◆ THE TASK ◆
Copy the entries below exactly; any picture among them should be left out.

(Stored items from a collection)
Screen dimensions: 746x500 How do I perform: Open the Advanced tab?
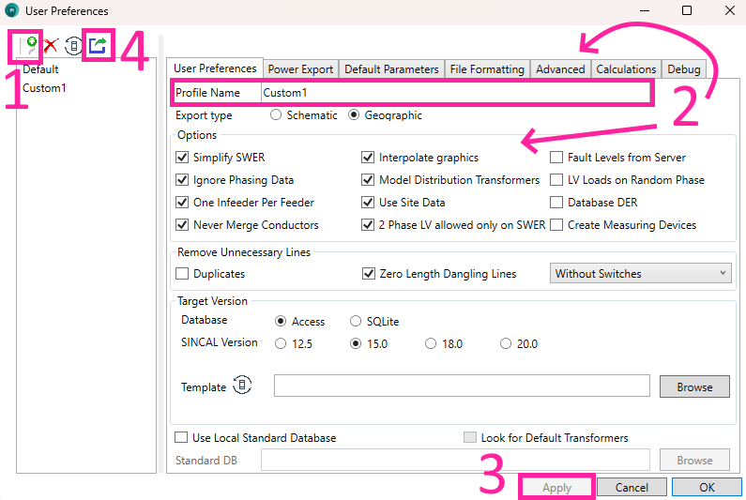pos(560,69)
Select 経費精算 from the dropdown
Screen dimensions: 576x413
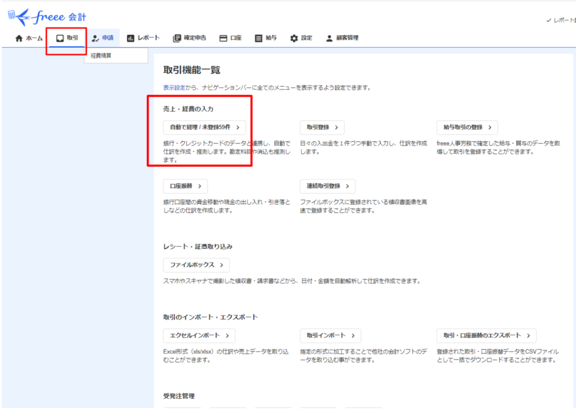click(x=101, y=56)
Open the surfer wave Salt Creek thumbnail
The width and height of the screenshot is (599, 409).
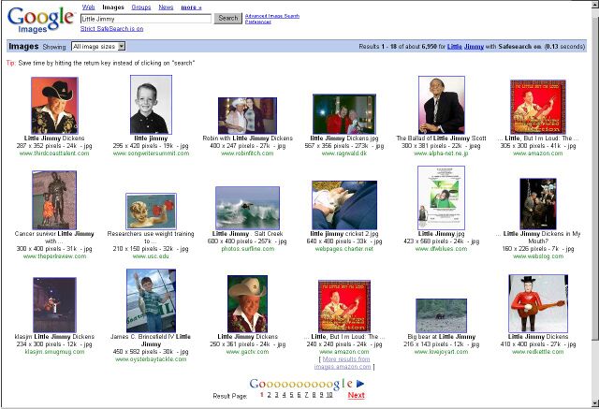coord(247,207)
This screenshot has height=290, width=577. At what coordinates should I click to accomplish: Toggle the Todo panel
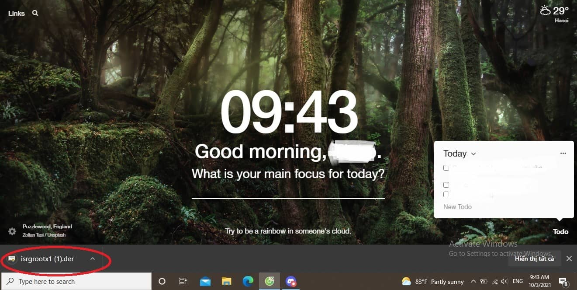pos(560,231)
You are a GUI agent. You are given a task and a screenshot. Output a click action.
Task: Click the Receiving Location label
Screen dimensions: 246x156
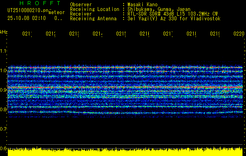[x=94, y=9]
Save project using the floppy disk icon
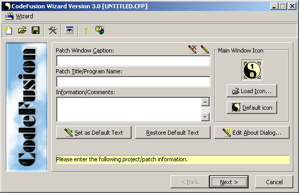Image resolution: width=299 pixels, height=193 pixels. coord(36,30)
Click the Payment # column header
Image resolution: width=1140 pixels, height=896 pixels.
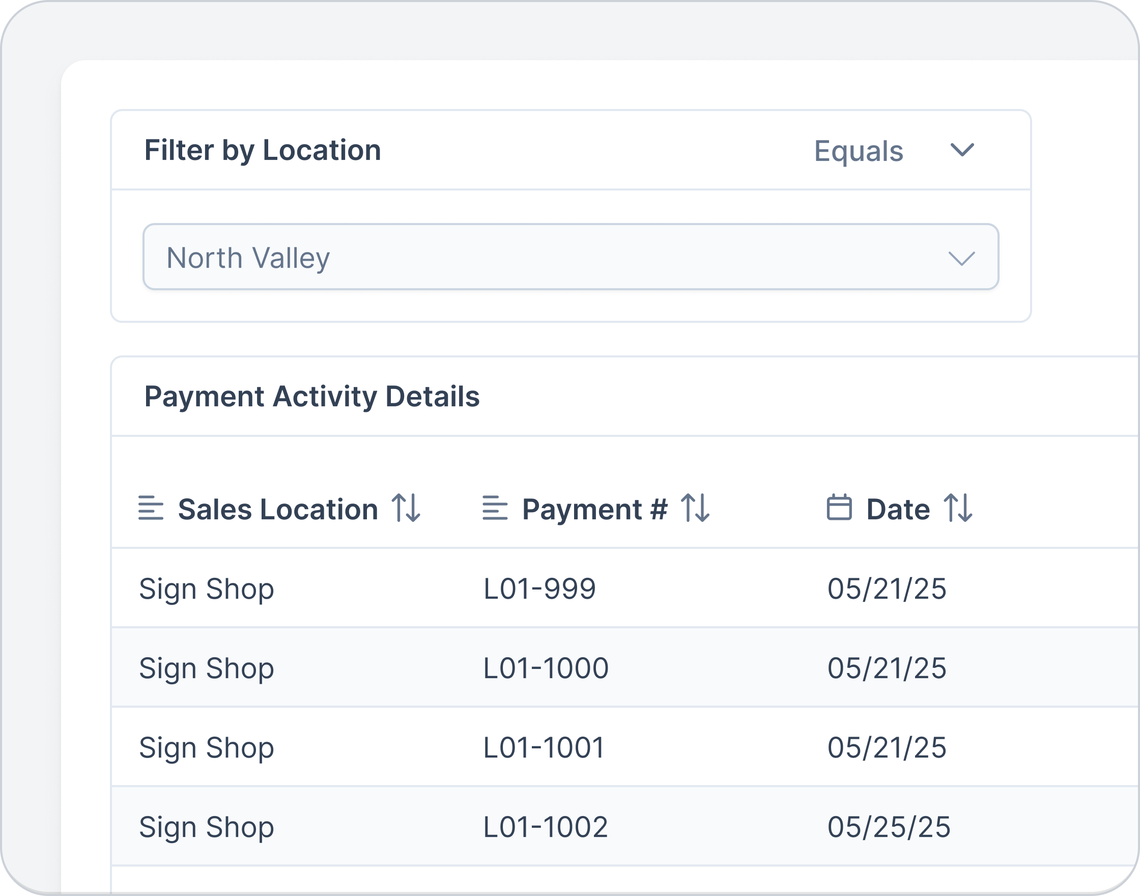(x=595, y=509)
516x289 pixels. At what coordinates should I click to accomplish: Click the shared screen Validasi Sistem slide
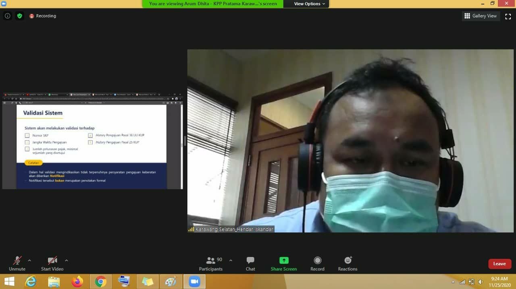[x=92, y=145]
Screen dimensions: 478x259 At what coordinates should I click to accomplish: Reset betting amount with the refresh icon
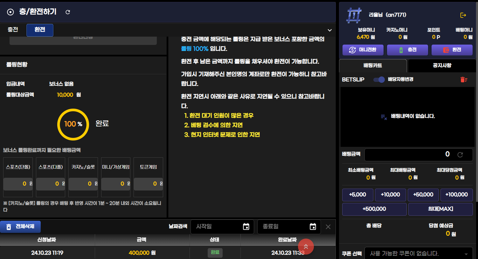click(460, 155)
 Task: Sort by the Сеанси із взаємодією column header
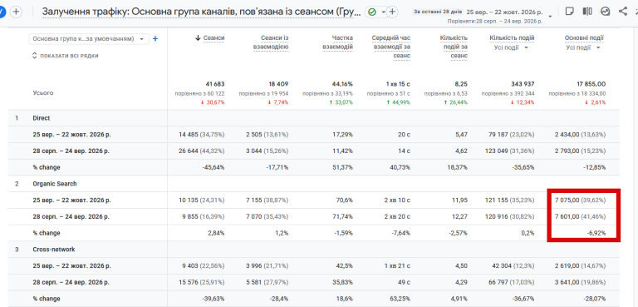point(275,42)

◆ RESULT BELOW ◆
Screen dimensions: 746x500 How do I perform: Open the Advanced tab?
pos(560,69)
Select 経費精算 from the dropdown
Screen dimensions: 576x413
click(x=101, y=56)
Open the surfer wave Salt Creek thumbnail
The width and height of the screenshot is (599, 409).
coord(247,207)
This screenshot has height=290, width=577. At what coordinates should I click to accomplish: Toggle the Todo panel
pos(560,231)
You are a GUI agent. You are given a task and a screenshot. Output a click action.
Task: Click the Receiving Location label
Screen dimensions: 246x156
[x=94, y=9]
Save project using the floppy disk icon
Image resolution: width=299 pixels, height=193 pixels. coord(36,30)
Click the Payment # column header
Image resolution: width=1140 pixels, height=896 pixels.
(x=595, y=509)
516x289 pixels. At what coordinates should I click to accomplish: Click the shared screen Validasi Sistem slide
[x=92, y=145]
Screen dimensions: 478x259 At what coordinates should I click to accomplish: Reset betting amount with the refresh icon
click(460, 155)
 Task: Sort by the Сеанси із взаємодією column header
point(275,42)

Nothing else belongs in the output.